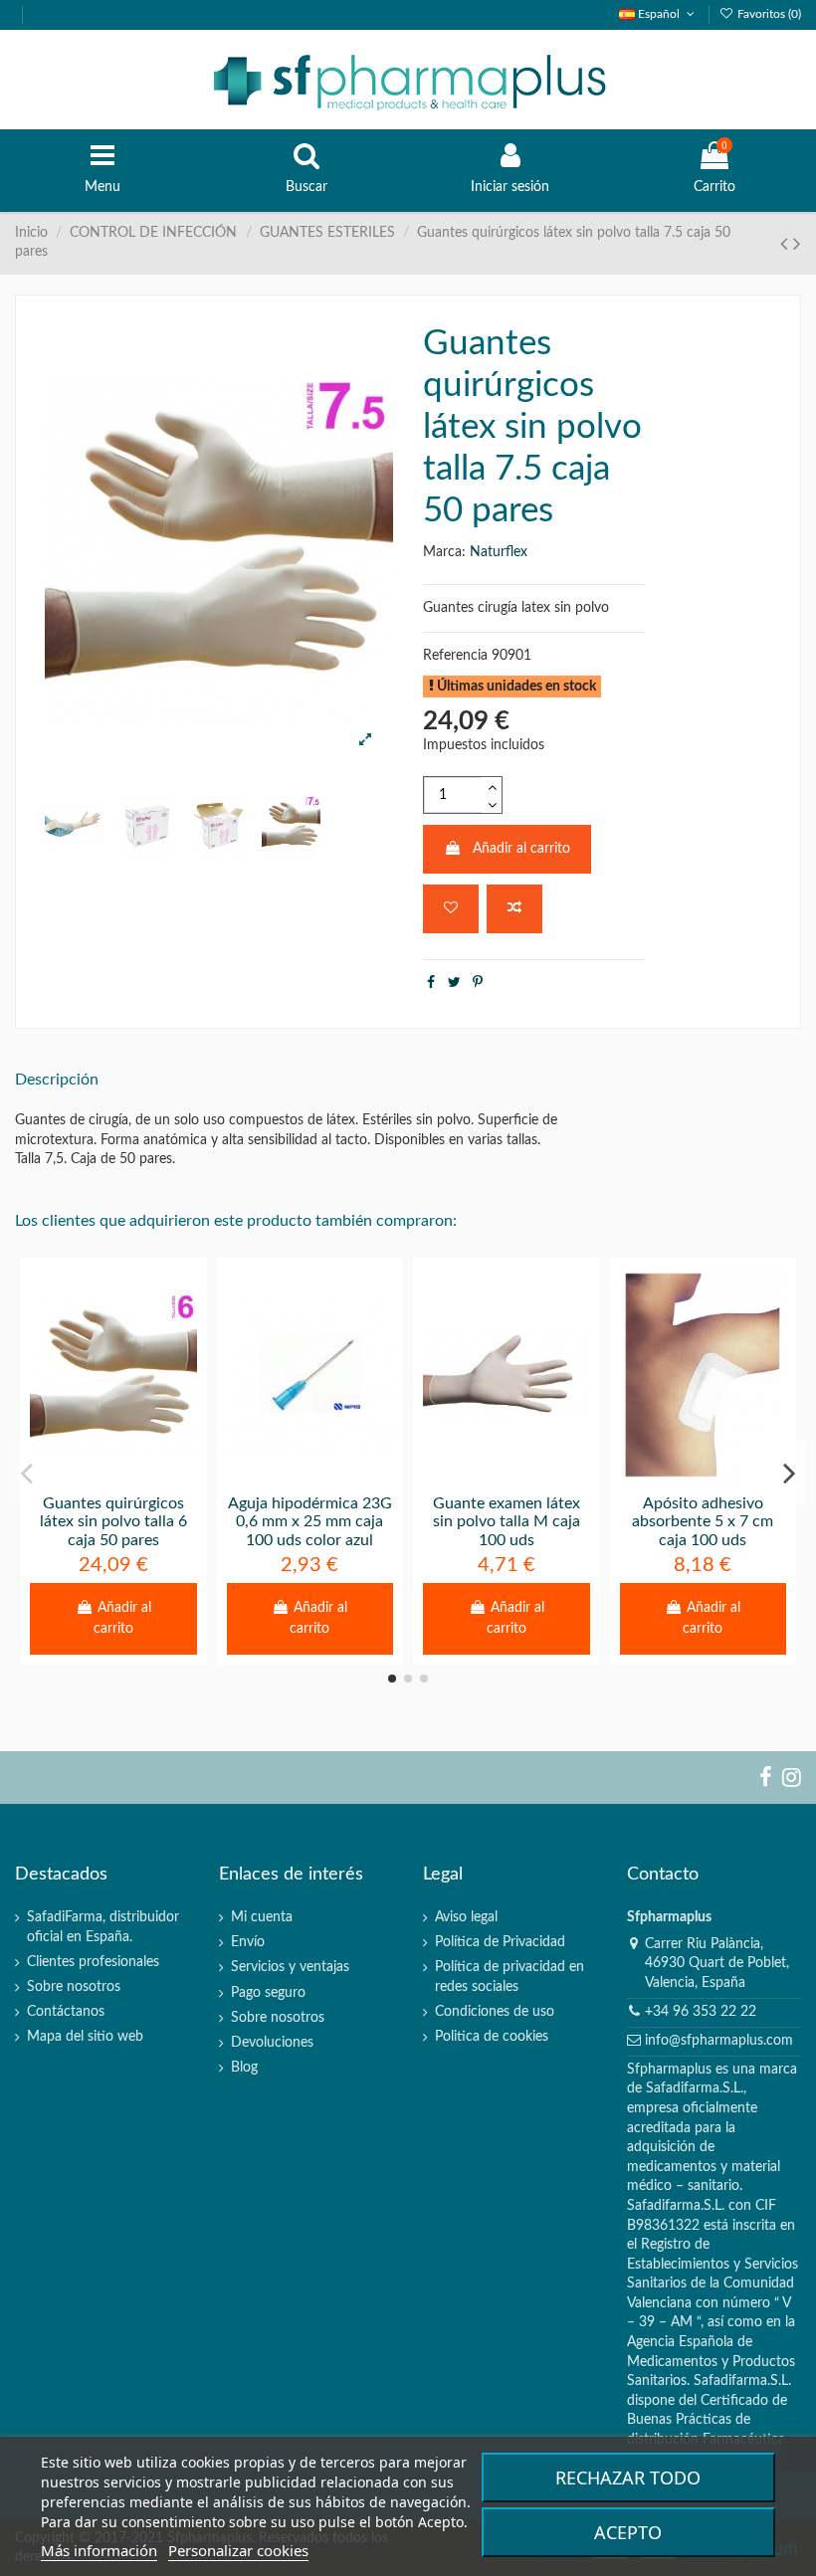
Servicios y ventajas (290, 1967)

...

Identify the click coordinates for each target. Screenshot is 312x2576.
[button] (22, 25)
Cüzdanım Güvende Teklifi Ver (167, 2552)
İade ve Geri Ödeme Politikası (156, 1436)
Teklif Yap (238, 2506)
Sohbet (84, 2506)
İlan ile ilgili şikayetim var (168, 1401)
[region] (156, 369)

WHAT IS EXPECTED – Reproduce exactly the section above that begins at the line containing "İade ve Geri Ödeme Politikası (156, 1436)" and ends at the line containing "[region] (156, 369)", leaving out all other lines.

RESPONSE TO THIS EXERCISE –
İade ve Geri Ödeme Politikası (156, 1436)
Teklif Yap (238, 2506)
Sohbet (84, 2506)
İlan ile ilgili şikayetim var (168, 1401)
[region] (156, 369)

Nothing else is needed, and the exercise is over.